Marcel Proust, A la recherche du Temps perdu,Du côté de
chez Swann.
"Celui qui marche se souvient de savoir marcher - mais ce
souvenir n'est pas conscient - on ne se remet pas à
l'époque de l'éducation de la marche mais on marche comme
si on avait toujours marché - et de même les mots comme si
on les avait toujours sus"
Paul Valéry, Cahiers
Le fonctionnement de la mémoire est inconscient.
Notre vie quotidienne repose sur un ensemble de réseaux de
neurones dont l'expression se fait de façon réflexe ou
implicite: nous actualisons ainsi sans cesse des souvenirs
qui se sont tellement fondus dans notre action présente que
nous sommes incapables de décrire avec précision quand nous
les avons imprimés dans notre mémoire: une mémoire s'est
constituée, prête à tous les imprévus.
Jean-Yves et Marc Tadié : Le sens de la mémoire, Gallimard.
1 Les renvois aux
pages du livre de Vittoz proposent, en premier, la
pagination de l'édition Épi, en second celle de l'édition
Téqui.
2 Le processus est clairement expliqué dans les cours de
Mounia Bouri sur "conditionnement et déconditionnement".

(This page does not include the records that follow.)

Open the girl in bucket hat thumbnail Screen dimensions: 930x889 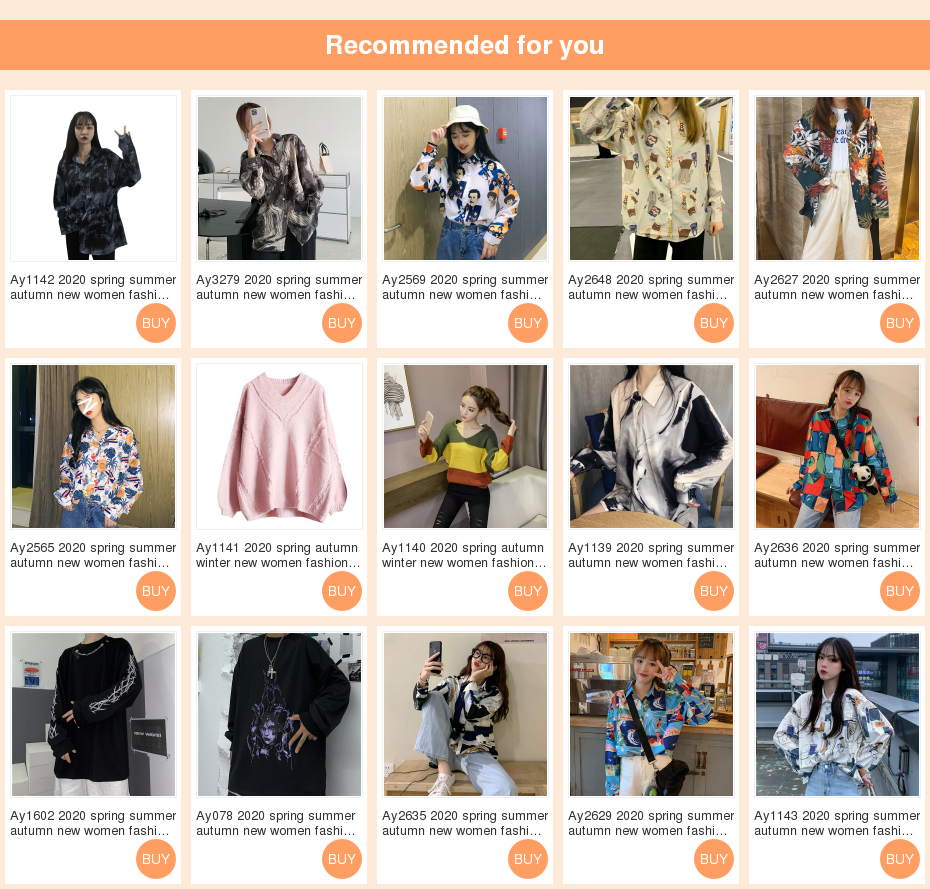coord(466,179)
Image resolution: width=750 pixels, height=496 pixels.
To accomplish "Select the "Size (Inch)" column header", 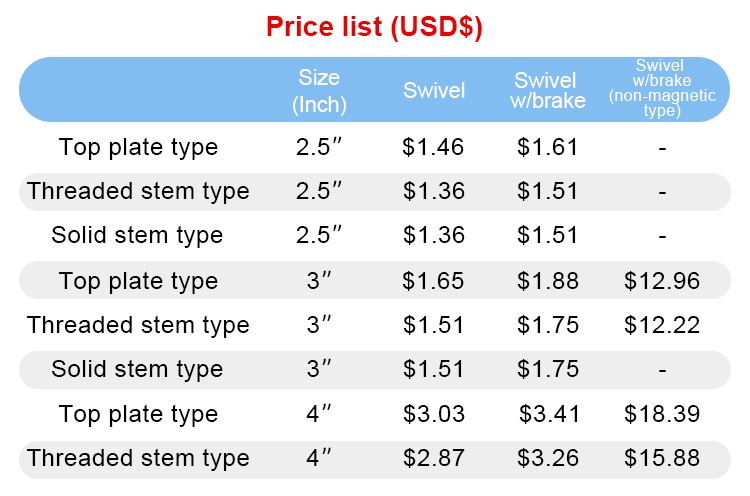I will pyautogui.click(x=319, y=91).
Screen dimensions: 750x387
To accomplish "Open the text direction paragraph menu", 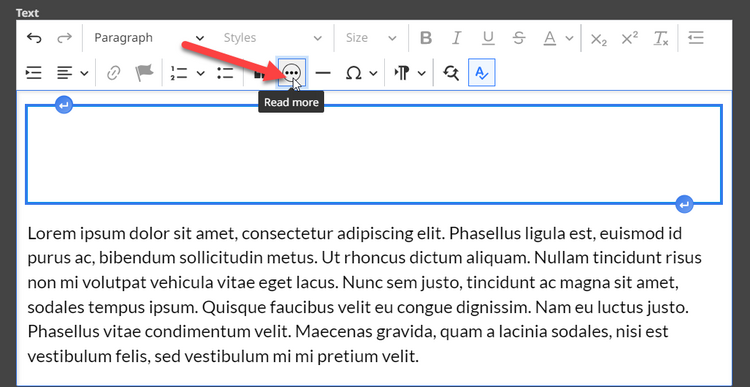I will [x=409, y=73].
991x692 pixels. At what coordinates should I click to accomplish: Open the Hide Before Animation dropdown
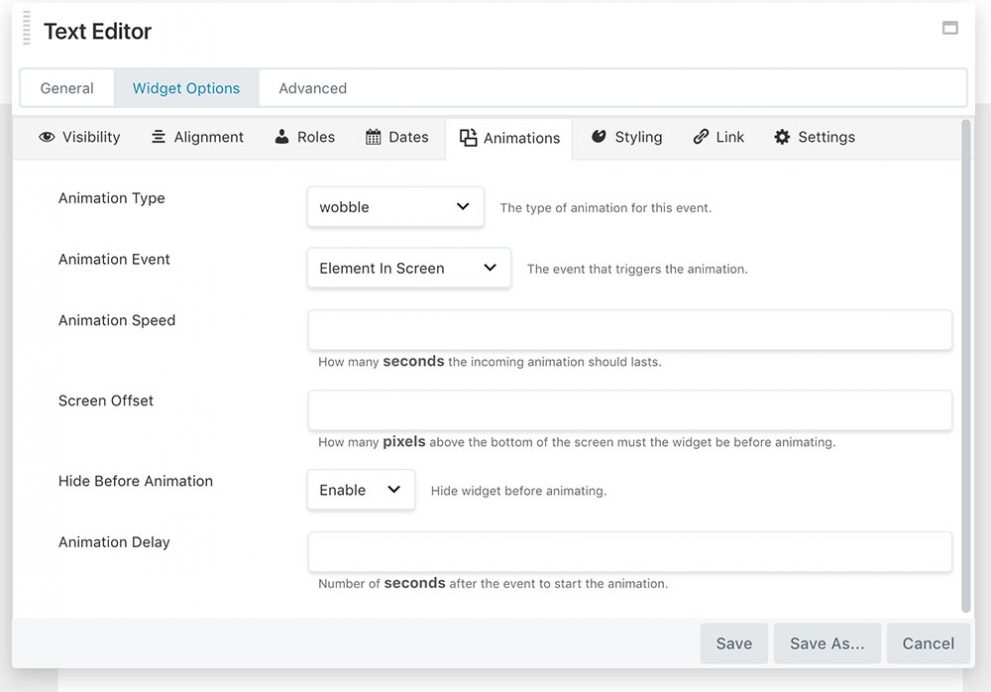tap(360, 489)
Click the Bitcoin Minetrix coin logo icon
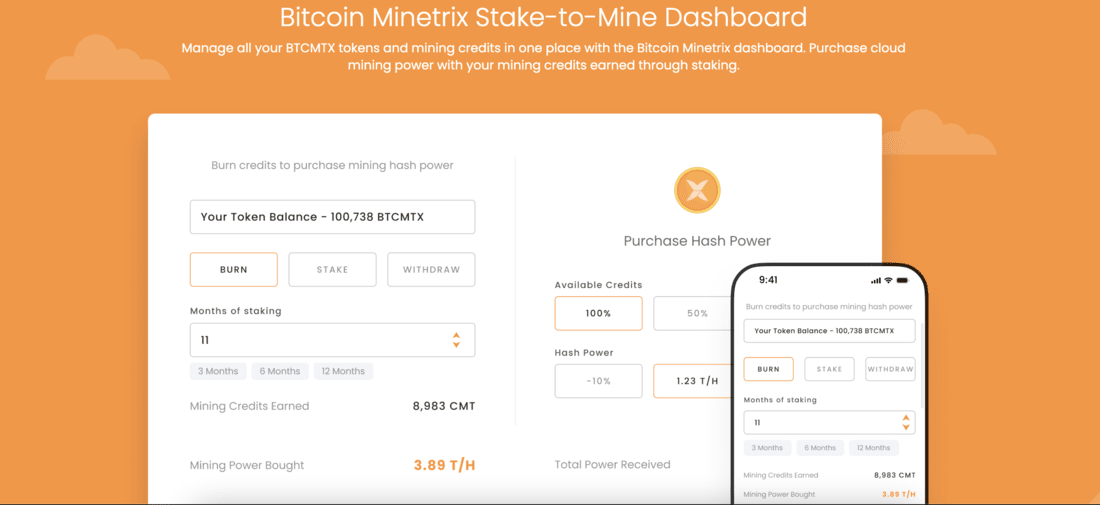1100x505 pixels. click(x=697, y=190)
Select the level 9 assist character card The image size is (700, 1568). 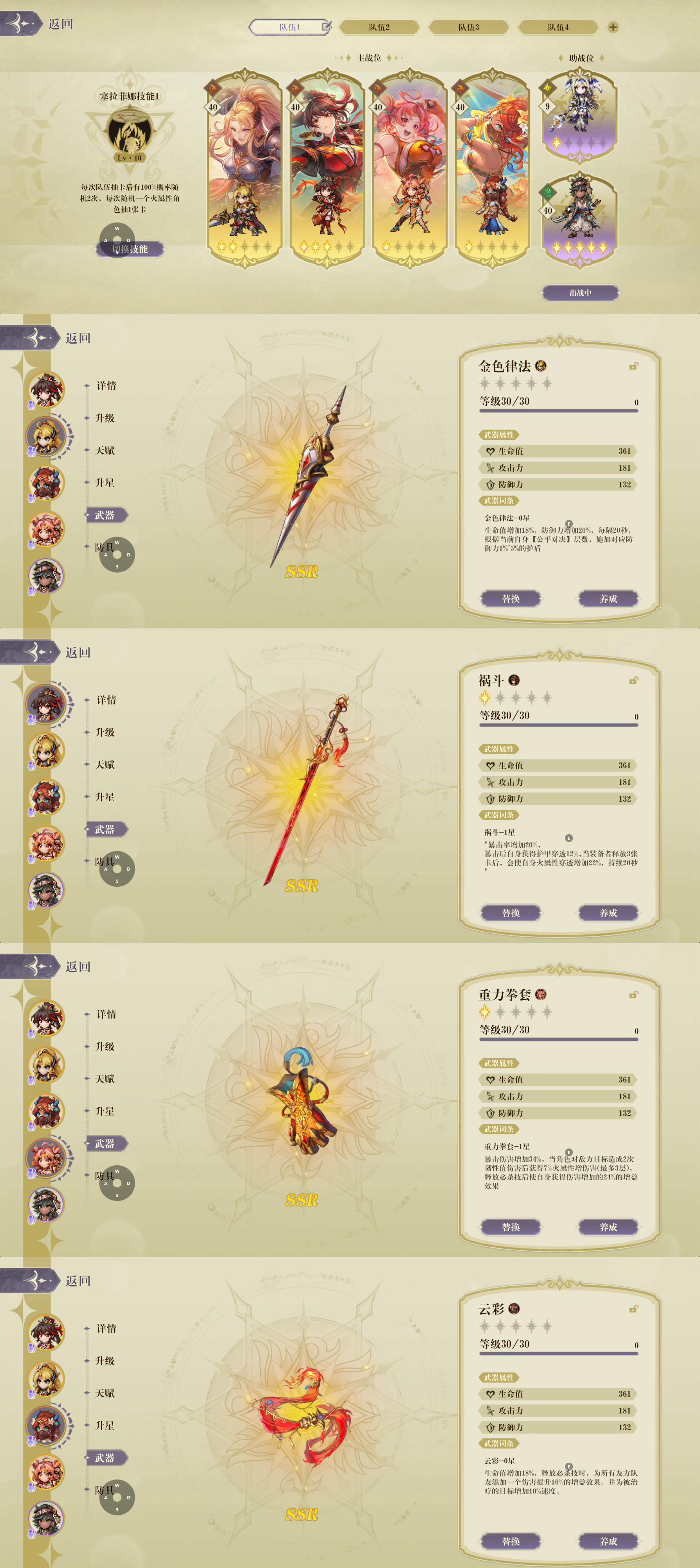(x=580, y=116)
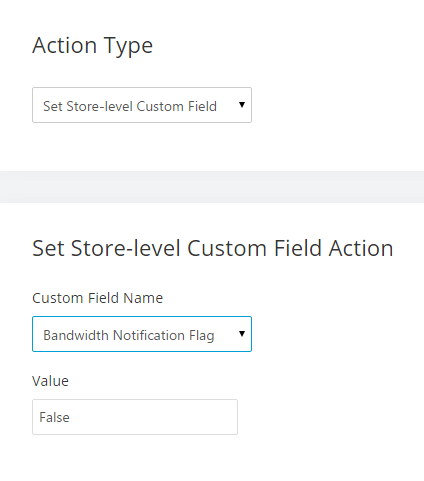Click the word 'Flag' in highlighted dropdown
This screenshot has width=424, height=481.
pyautogui.click(x=202, y=336)
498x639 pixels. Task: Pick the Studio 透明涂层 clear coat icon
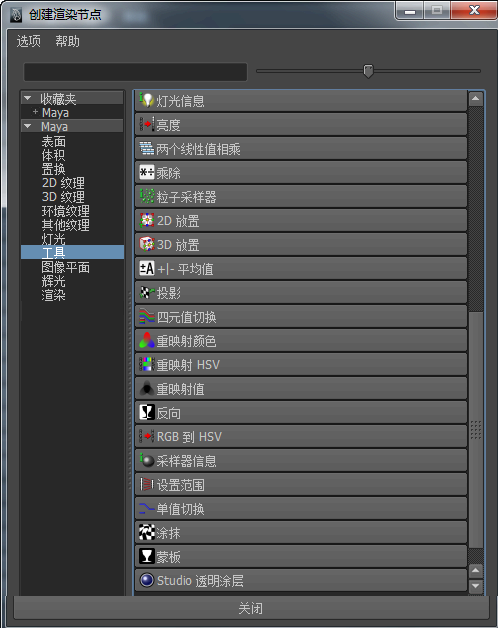pos(147,580)
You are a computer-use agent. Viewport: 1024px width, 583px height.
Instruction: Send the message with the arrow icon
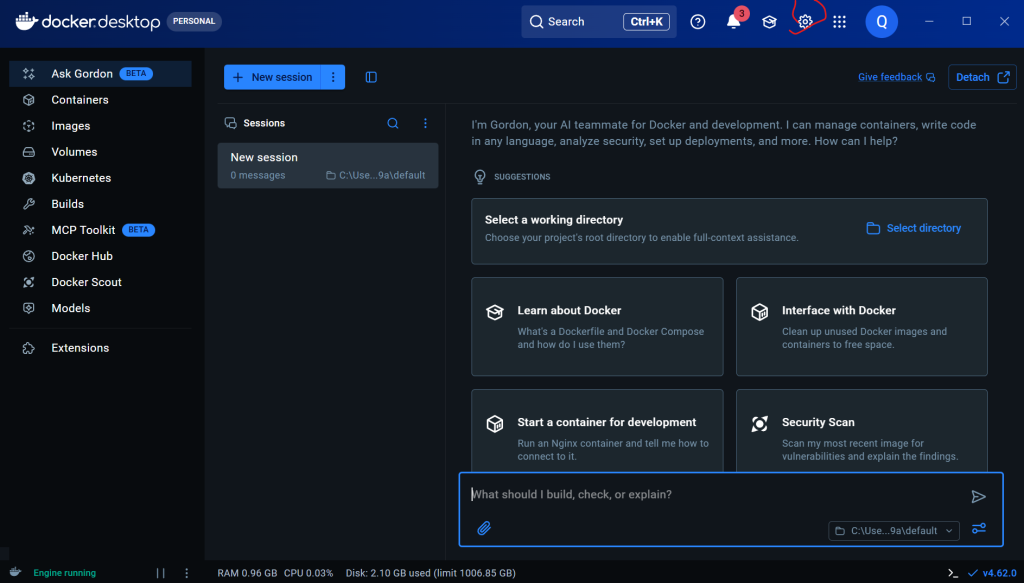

3 La mémoire volontaire, mélange de mémoire implicite et de
mémoire volontaire, telle est ce que nous appelons
l'expérience" (Jean-Yves et Marc Tadié :
Le sens de la mémoire, Gallimard.)
4 Lorsqu’une personne demande à arrêter, nous lui
disons, bien sûr, qu'elle est libre de partir… mais
parfois nous tentons de lui faire découvrir ce qui serait
encore à approfondir. Et surtout, lorsqu'elle s'en va, nous
lui rappelons que notre porte sera toujours ouverte.